Electric Forklift Energy Prediction from Heterogeneous CAN-Bus Data
Toyota Material Handling Europe · Mjölby, Sweden
Built a scalable, end-to-end pipeline that transforms raw multi-source sensor streams into structured ML-ready data — enabling accurate energy consumption forecasting for electric forklifts where no efficient unified method existed before.
The Problem
Electric forklifts produce large, heterogeneous time-series data — current, voltage, speed — at different sampling rates from multiple acquisition systems. Without consistent alignment and phase identification, energy modeling fails at scale.
My Contribution
- Built an end-to-end Python ETL pipeline to ingest, clean, and synchronise multi-source CAN-bus sensor data (1 Hz–500 Hz, 41 channels)
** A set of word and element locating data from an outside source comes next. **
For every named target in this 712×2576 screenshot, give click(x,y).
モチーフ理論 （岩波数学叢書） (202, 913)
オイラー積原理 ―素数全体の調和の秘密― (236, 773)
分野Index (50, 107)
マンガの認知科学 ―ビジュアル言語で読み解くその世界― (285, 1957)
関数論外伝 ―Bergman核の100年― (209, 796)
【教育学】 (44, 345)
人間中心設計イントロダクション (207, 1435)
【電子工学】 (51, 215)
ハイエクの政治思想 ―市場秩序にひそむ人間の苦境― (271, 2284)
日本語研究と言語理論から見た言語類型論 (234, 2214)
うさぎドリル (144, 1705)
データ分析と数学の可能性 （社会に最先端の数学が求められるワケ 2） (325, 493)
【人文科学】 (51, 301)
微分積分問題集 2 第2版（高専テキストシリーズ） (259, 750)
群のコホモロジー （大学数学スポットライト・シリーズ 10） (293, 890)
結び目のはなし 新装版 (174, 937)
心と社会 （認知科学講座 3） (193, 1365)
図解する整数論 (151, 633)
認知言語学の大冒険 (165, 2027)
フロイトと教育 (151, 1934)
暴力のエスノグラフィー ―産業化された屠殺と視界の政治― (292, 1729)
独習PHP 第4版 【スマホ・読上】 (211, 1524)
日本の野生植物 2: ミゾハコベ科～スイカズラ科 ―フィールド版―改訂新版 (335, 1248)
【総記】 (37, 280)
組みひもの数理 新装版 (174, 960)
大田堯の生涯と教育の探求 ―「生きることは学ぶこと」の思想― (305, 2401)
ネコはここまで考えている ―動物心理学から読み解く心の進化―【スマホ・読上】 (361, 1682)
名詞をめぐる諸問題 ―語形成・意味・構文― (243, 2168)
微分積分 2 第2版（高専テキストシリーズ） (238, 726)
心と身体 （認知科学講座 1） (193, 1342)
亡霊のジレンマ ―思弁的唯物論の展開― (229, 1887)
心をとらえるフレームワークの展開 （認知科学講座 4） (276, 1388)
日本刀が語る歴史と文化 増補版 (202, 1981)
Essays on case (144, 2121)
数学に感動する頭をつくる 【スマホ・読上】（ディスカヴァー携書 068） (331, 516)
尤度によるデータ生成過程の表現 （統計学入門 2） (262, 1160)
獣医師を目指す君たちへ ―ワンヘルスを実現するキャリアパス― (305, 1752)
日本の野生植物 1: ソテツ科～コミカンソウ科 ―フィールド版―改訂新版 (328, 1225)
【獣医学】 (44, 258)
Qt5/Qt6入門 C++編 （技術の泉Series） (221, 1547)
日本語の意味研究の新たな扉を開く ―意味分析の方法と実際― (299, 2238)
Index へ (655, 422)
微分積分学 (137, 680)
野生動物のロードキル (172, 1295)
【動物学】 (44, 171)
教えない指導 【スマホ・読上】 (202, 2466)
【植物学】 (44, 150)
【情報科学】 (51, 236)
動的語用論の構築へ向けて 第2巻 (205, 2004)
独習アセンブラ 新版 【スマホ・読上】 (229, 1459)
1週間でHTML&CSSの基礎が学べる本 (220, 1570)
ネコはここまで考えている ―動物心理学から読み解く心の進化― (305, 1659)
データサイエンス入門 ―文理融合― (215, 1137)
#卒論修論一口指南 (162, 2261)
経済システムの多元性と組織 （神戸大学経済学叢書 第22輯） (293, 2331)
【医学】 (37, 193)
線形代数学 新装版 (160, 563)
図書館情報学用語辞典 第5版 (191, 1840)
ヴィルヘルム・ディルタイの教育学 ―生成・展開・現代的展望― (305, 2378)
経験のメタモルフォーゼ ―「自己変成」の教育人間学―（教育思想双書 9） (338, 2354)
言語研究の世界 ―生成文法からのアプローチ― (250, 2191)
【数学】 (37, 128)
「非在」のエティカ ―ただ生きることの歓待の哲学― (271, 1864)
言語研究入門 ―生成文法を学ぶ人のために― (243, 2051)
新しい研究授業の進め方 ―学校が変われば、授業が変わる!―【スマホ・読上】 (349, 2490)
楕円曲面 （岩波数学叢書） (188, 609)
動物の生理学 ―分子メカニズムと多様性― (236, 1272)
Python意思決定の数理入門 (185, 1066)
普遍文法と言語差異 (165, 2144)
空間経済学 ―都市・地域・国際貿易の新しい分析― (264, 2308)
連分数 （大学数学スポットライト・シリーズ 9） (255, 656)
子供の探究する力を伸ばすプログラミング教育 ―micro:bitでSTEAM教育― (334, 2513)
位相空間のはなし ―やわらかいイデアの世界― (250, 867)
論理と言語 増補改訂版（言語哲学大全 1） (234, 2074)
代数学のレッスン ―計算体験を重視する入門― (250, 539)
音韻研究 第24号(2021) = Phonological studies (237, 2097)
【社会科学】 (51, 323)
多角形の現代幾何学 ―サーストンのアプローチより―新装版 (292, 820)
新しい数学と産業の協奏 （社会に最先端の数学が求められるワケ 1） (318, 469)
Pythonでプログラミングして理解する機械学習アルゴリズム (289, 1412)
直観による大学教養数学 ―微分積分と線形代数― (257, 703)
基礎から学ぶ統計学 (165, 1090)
- Applied Binary Segmentation (BinSeg, L²) to detect 7 operational motion phases — validated at silhouette score 0.675 and Rand Index >0.9998
- Computed phase-level KPIs (energy, power, distance, speed) and trained a PyTorch Multi-Task DNN with physics-informed loss — R² = 0.969 / 0.920 / 0.839 across acceleration, deceleration, and constant-speed phases
- Developed a Hybrid CNN–LSTM for post-run energy estimation (R² = 0.986 / 0.983 / 0.912, 78 test trips) and a GMM safety classifier (BIC/AIC validated) to flag unsafe driving segments
Demonstrated that consistent preprocessing of heterogeneous sensor streams is critical for accurate energy modeling — providing a validated framework for future predictive systems in material-handling applications.